Clinical Efficacy Trial of Burdock Root Extract in Patients With Asymptomatic Hyperuricaemia

Inclusion Criteria: * Hyperuricaemia confirmed by a laboratory, uric acid level from 360 to 540 μmol/L in women and from 420 to 540 μmol/L in men; * Age from 35 to 65 years at the baseline; * Patients examined by an experienced specialist not revealing any clinical evidences of gout or other somatic consequences of hyperuricaemia; * Not taking any other nutritional additives; * Women of reproductive age having negative pregnancy test at the baseline and at the end of the trial; * Not taking any diuretics, or their administration based on a regimen usual for a patient, without changes; * Not taking part in any other clinical trials; * Consent and voluntarily signed informed consent form for participation in the clinical trial.
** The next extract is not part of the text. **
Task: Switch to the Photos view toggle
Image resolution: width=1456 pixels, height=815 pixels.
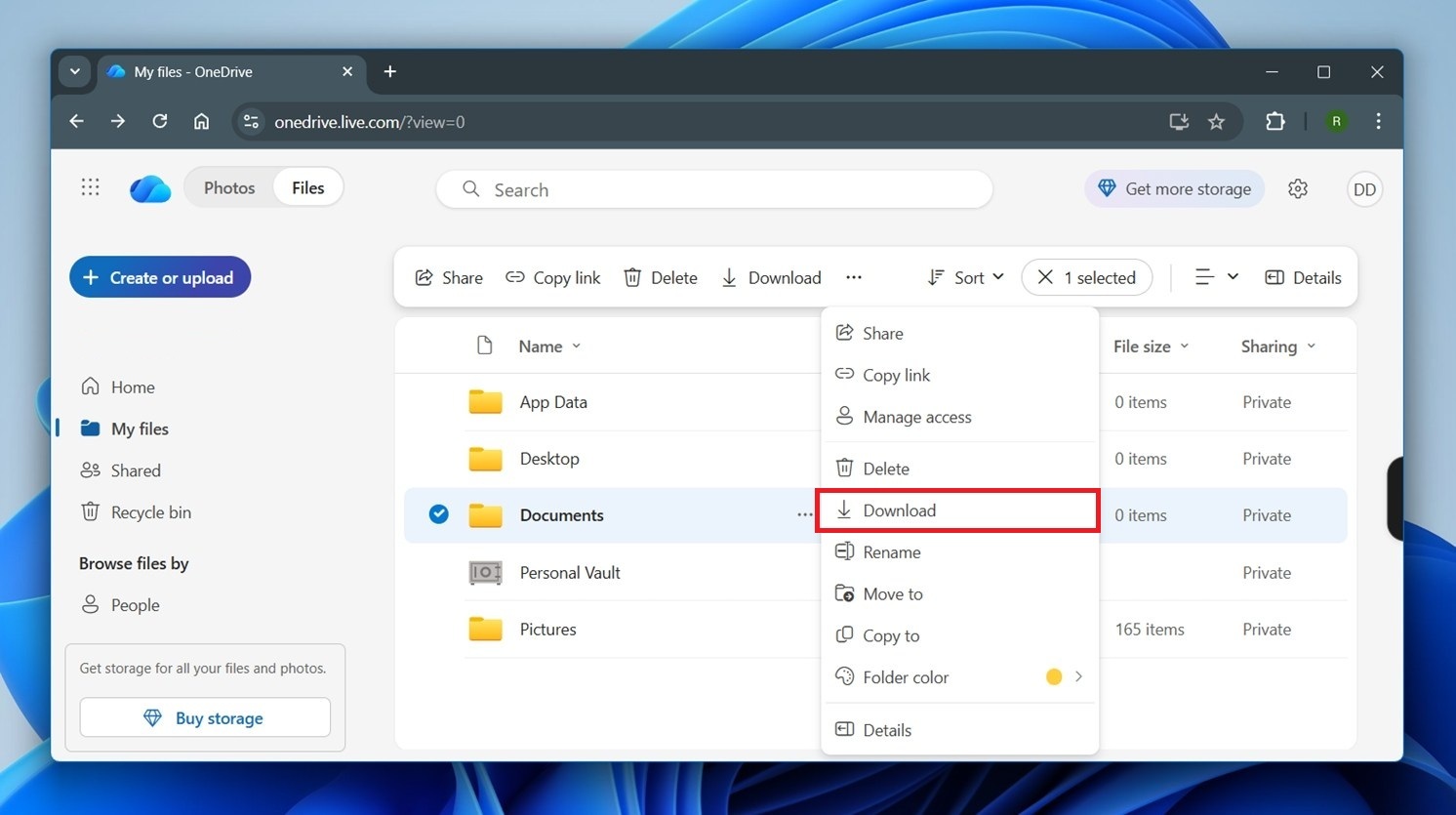Action: (x=229, y=186)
Exclusion Criteria: * Age \<35 or \>65 years; * Fever (above 36.8 оС); * Pregnancy and lactation; * Patients with any somatic evidences of hyperuricaemia including gout taking antigout drugs during or within 6 months before the trial; * Patients with mental disorders / taking antipsychotics or antidepressants; * Patients not giving (informed) consent to participate in the trial; * Patients causing doubts of the study doctor as to their motivation to comply with the trial; * Presence of any concomitant decompensated diseases or acute conditions able to influence results of the trial; * Alcohol abuse and drug addiction; * Changes in taking diuretics within a month before and during the trial; * Participation in any other clinical trial; * Taking any nutritional additives.